Before the world met the newly designed App Store, many noticed that Apple made significant changes to their latest version of iTunes. This change completely removes the App Store from iTunes, returning the app to its original function of a music and entertainment player.
For years, users have been able to get their iOS apps directly from iTunes, making the app massive and considered an all-in-one platform. Apple has taken significant steps in streamlining iTunes, most likely to match the newly redesigned App Store that launched on September 19th.
Since its inception, the App Store gave users the flexibility to move apps around on their mobile devices and store old apps on their PC or Mac in the event they wanted to install them again. iTunes saved all data of purchased or free apps connected to that account, combining the functions of iTunes and the App Store.
Even though iTunes is shifting its focus back to being the number one place for music, movies, TV shows, podcasts and audiobooks, many wonder what this means for their previously downloaded apps, and how “black hat” companies will respond?
Where to Find Apps
When looking at the overall body of changes introduced by Apple with iOS 11, it is very clear that the App Store team is trying to put the final nail in the coffin for companies that focus on buying incentivized installs to boost their chart rankings.
In addition to relegating the ‘charts’ to a much smaller and less prominent presentation in the App Store (meaning fewer people will view them), this new change with iTunes will make it very hard for “black hat” off shore marketing companies who operate app install farms to survive.

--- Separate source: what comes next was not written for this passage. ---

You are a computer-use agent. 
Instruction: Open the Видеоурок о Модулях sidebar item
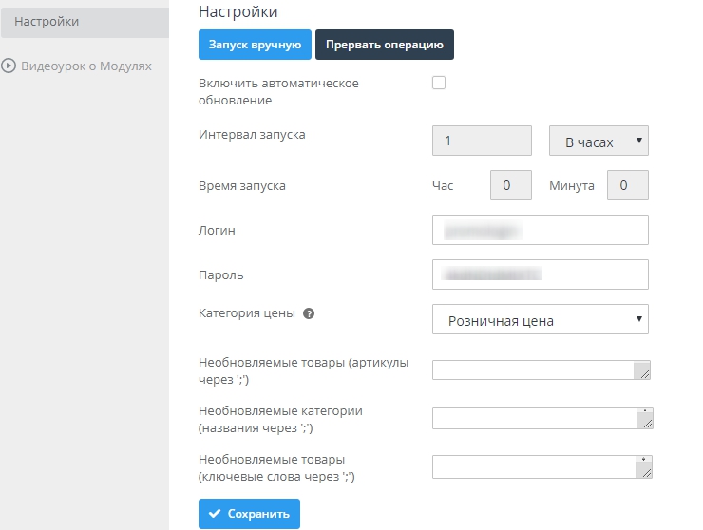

It is much harder (and more expensive) for these less-than-reputable companies to drive downloads from real mobile devices than it is to simply use iTunes from the desktop to trigger installs for a given target territory.
Apple removing the App Store from iTunes also means that users will no longer be able to hoard old apps or reinstall directly from iTunes. Once iTunes 12.7 is downloaded, users who have been syncing apps through iTunes will need to redownload them onto their devices, which Apple has helpfully laid out here: guide to redownloading apps.
By defining iTunes as a source for music, podcast, TV, audio books, and movies and redesigning the App Store, Apple has finally defined the intended purpose for both iTunes and the App Store, along with making it harder for “black hat” companies to operate. Finally, Apple’s two stores are separated for the first time in 9 years, giving Apple room to expand their efforts toward creating a beneficial experience for everyone across both platforms.